Log Periodic Dipole Antenna
SRFS Teleinfra manufacture and import LPDA Antenna to customers. Each dipole element of the LPDA is fed, but the phase is set at random. This prevents interference to any one beam, which may be undesirable for laser applications. At 0° this type of phase is desirable because it adds complexity when the laser beam passes through the angle. For example a beam passing through -30° is more difficult to use than a beam passing through +30°. In practice these angles are all very small. Since I was trying to use this technique to measure how well our sensors work, I was motivated by my interest in the behavior of a beam incident on a flat surface near an angle. Here is some notation I used:
As you can see, we have three vectors of length 2. At coordinates x and y where y = x/2, we have a vector x and two vectors at coordinates x and y and y. Also with coordinates z and w where z = x/2, we have a vector z and one vector at coordinates z and w. Our beam has been passed twice through each of these vectors. Now we calculate the phase of our beam. We first calculate the derivative of that phase with respect to the vector z (the derivative of z, and then take its inverse). If the value of the derivative is greater than or equal to 1, the beam is said to have “passed through” any line segment passing through z. As shown below, if z = -30°, the beam is passing at 0°.

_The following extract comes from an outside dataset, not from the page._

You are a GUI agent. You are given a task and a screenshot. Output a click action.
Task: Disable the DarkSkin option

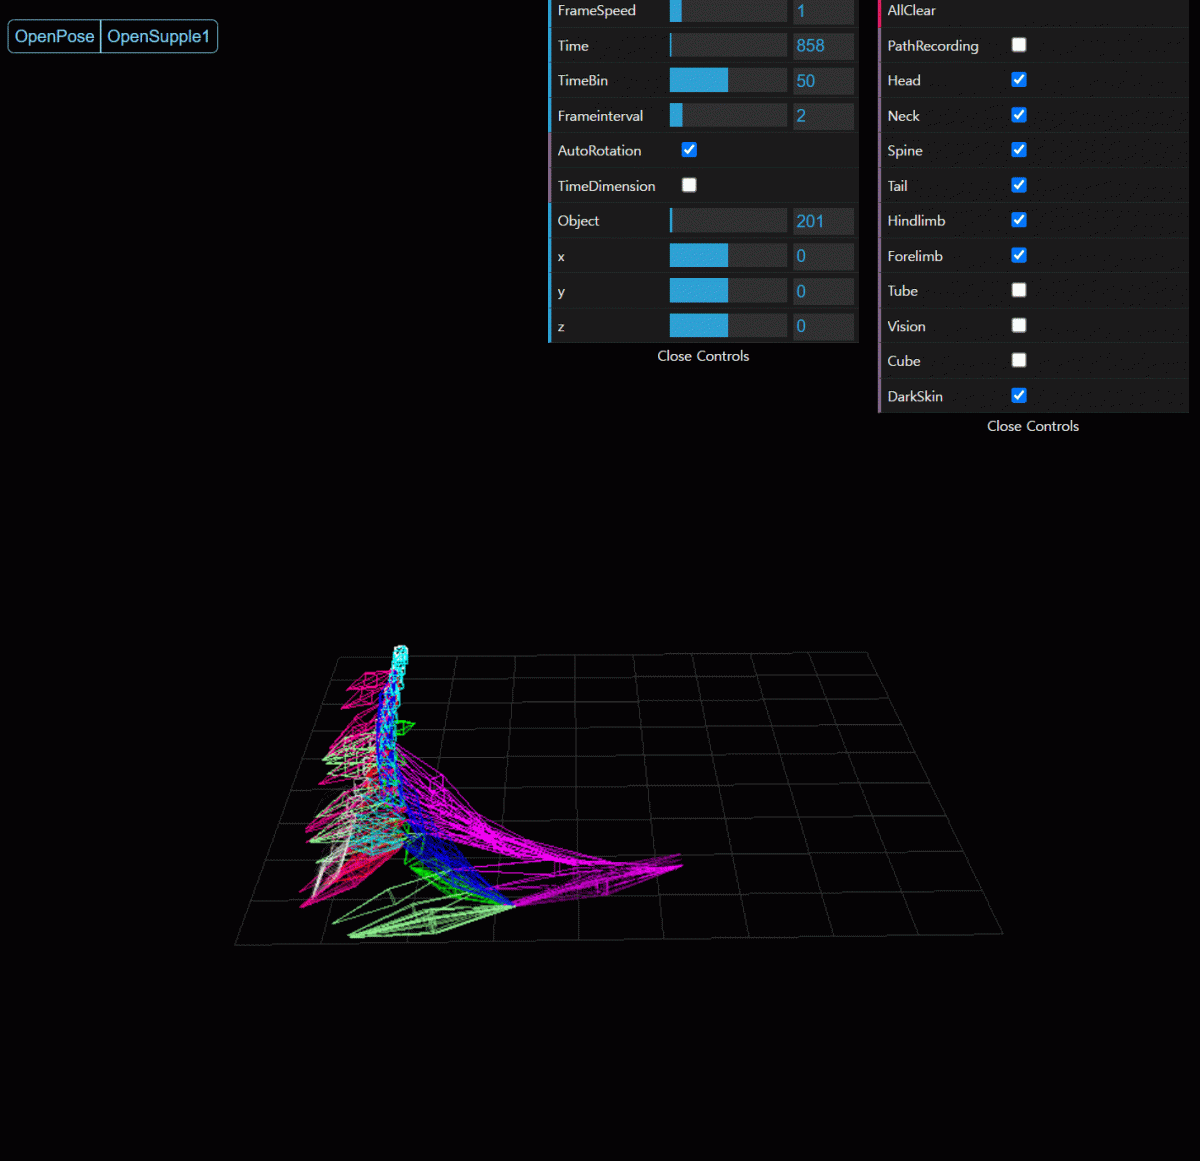click(1018, 395)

Now let us add another beam to our equation: y + z = -30°/2. Just as before, z and w are chosen randomly to produce values between -30°/2 and 0°/2. Remember, z = x/2, so our beam is passing through x/2 or z/2. Let z’ = x/2 – w/2. It may not be possible to choose those values using just random numbers, but this is easy enough to show:
z’ = -1/2
This is also true if z is -70° or -90°, so we can continue down in angle from z’ until the beam only passes through z/2. Note that z/2 = -30°/2. When z/2 = -30°/2 our beam is passing through z/2! The next phase is set at z = 0, which the beam passes through 0/2! Again, we add two beams and calculate the resultant phase, this time as y + z =-30°/2. Again, we add the beam to the equation and calculate the phase. A second beam is added and we get:
y = -30°/2
Since the beam passed through z/2 or z/2 + w/2, the beam is now passing through either z/2 or w/2! This means that since z and w are independent variables in the above equations, z/2 and w/2 are constants. This means that z/2 = w/2. Now we can define a variable that describes how much beam of light passes through z/2. To do this, we simply multiply z/2 by w/2. Because z/2 = w/2, both z/2 and w/2 are constant to z/2. And the denominator then equals a constant c.
c = 100,000,000,000
Therefore z/2 = w/2 is constant to z/2. Therefore, we can define a constant term c that represents the amount of beam that passes through z/2. Thus, z/2 = c×w/2. Now we add two new beams. First let z’ = -30°/2, then z/2 = -c×w/2, then z/2 = -c×w/2. Let x’ = z/2 and y’ = y + z = -30°/2. Finally, we repeat the steps above. These steps allow us to calculate the phase of the beam and compute the intensity. Let me explain this. Note that I do not use y in the actual phase calculation since we are going to use the value of x/2, since y represents the phase of the beam. But of course that notation is useful for the readers who do. Now, let’s see what our amplitude is this time. This time, in accordance with the notation I mentioned, we use the same notation as before. Specifically, instead of z passing through w/2, we are passing through z/2 + w/2. Both z/2 and w/2 are constants to z/2 and w/2. So by this notation, z/2 = w/2. To compute our amplitude, we find z/2. Then, using the notation we used before, we can compute x/2, y/2, z/2, and y/2. After all these calculations, we finally compute the amplitude of our beam!
Our two amplitude plots are similar, but they have a different scale. My plot shows a slightly larger intensity than my other plot, due to how many beams were added, and I wanted to keep them distinct. From top-to-bottom, the graphs are nearly identical, except that the peaks are not quite exactly the same as they were in the earlier plots. Additionally, we see some changes to the peak heights in the latter plots. But I will look closer at these graphs in part two.